# ON and KUN



## まぞく

i have such question that i can't still understand: when we connect 2 kanji we read ON (kango) and KUN (wago) as I've understood when we connected 2 kanji we should read only ON or KUN of each kanji but not ON of one kanji and KUN of second kanji: 先生 - センセイ (sensei(kango)), 手紙 - てがみ (letter(wago)). But in such word as 日本語 - ひほんが (Japanese) it's looks like: kun on on.... Don't beat me very hurt if I said something stupid, but explain me that please.


----------



## s_a_n_t_i

It's not stupid. It's just that you didn't know.
日本語 is actually にほんご not ひほんが, and is all in ONyomi.
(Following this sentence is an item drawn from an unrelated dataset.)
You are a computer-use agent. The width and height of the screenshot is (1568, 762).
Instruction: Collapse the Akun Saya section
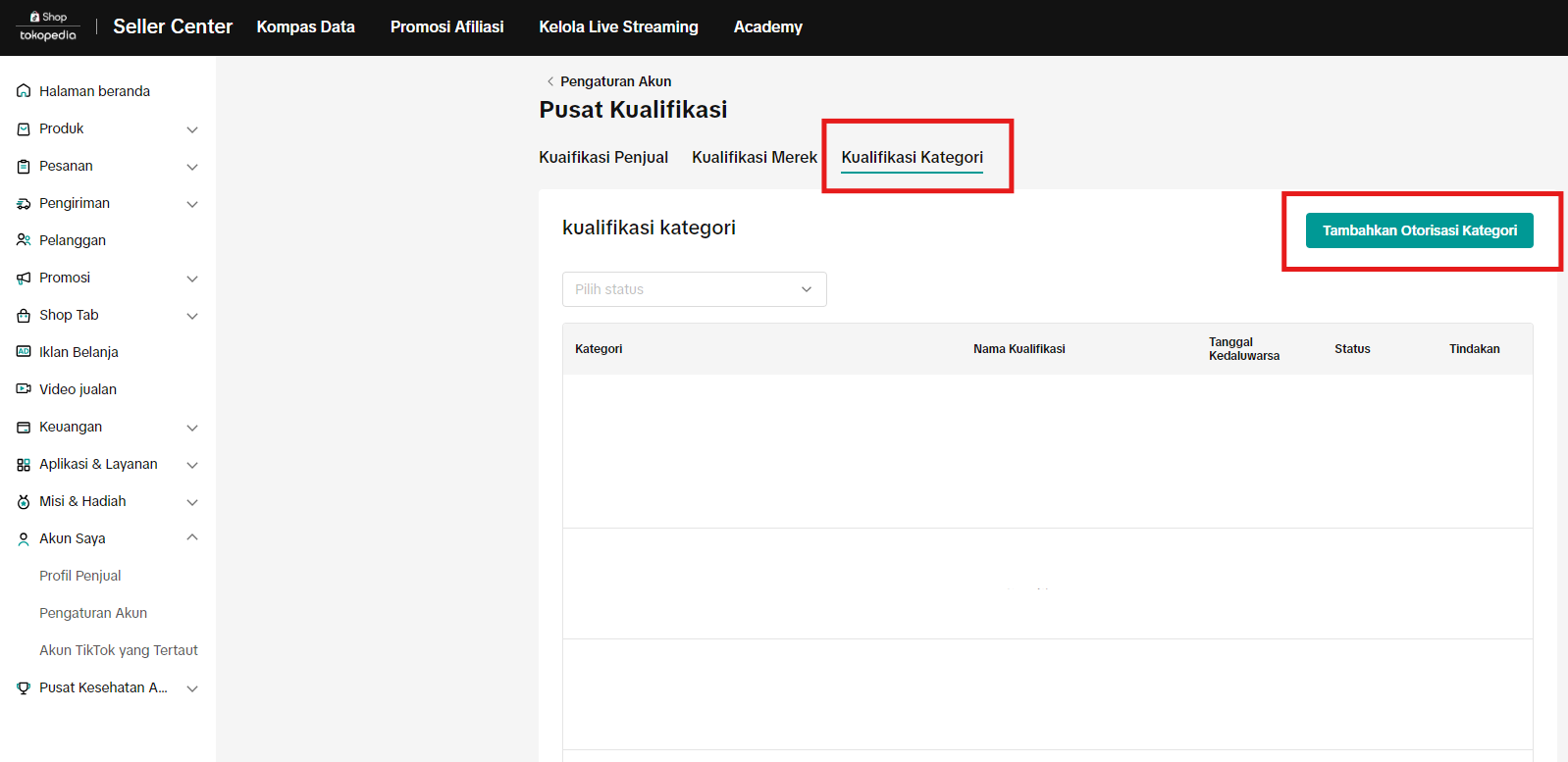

There are lots of words ON-KUN, and they are called 重箱読み(じゅうばこよみ), because JUU is the ON of 重, and BAKO or HAKO is the KUN of 箱.
A few examples... 団子（だんご）、番組（ばんぐみ）、本棚（ほんだな）、台所（だいどころ）、派手（はで）.
And the same at the inverse (KUN-ON), is called 湯桶読み（ゆとうよみ）, the same reason as 重箱読み but at the inverse.
Some examples... 合図（あいず）、野宿（のじゅく）、etc.

So remember, there are this type of combinations...
ON-ON　家事（かじ）
KUN-KUN　品物（しなもの）
ON-KUN　両手（りょうて）
KUN-ON　雨具（あまぐ）

Hope it helps. 
Best regards, 
Santi.


----------



## まぞく

Hmmm I realy didn't know that... but in some situations we read ひ like ni - 日本 and all this things makes big troubles for me. And how can I know when i should read on-on kun-kun on-kun kun-on...


----------



## s_a_n_t_i

Again, 日本 is にほん not ひほん. 
I think there's no rule for that, I'm not sure...
You will learn them as you study all kanji combinations, actually at times I misread some jukugo too...
Good Luck,
Santi.


----------



## Howaito

Greetings.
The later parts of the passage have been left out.